● **TRY IT**
Below are several records. Retype exactly those lines running from the one with "[Black Dog Panama] (37, 21)" through the one with "[Agregar cat wand 45cm al carrito] (113, 536)", end lines included, and no others.

● **RECORDS**
>>>

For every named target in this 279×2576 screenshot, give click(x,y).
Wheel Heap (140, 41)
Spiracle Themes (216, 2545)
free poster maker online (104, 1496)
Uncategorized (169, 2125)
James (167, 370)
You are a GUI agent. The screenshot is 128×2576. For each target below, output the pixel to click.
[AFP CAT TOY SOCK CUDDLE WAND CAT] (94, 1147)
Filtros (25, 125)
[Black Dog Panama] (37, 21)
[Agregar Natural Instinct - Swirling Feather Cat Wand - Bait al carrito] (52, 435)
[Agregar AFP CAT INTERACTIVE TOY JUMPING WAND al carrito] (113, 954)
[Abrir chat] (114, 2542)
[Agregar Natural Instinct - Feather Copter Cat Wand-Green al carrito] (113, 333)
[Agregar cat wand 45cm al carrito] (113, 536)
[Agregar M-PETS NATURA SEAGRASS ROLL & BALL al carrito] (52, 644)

<<<

● **THE COMPLETED TASK**
[Black Dog Panama] (37, 21)
[Agregar Natural Instinct - Swirling Feather Cat Wand - Bait al carrito] (52, 435)
[Agregar AFP CAT INTERACTIVE TOY JUMPING WAND al carrito] (113, 954)
[Abrir chat] (114, 2542)
[Agregar Natural Instinct - Feather Copter Cat Wand-Green al carrito] (113, 333)
[Agregar cat wand 45cm al carrito] (113, 536)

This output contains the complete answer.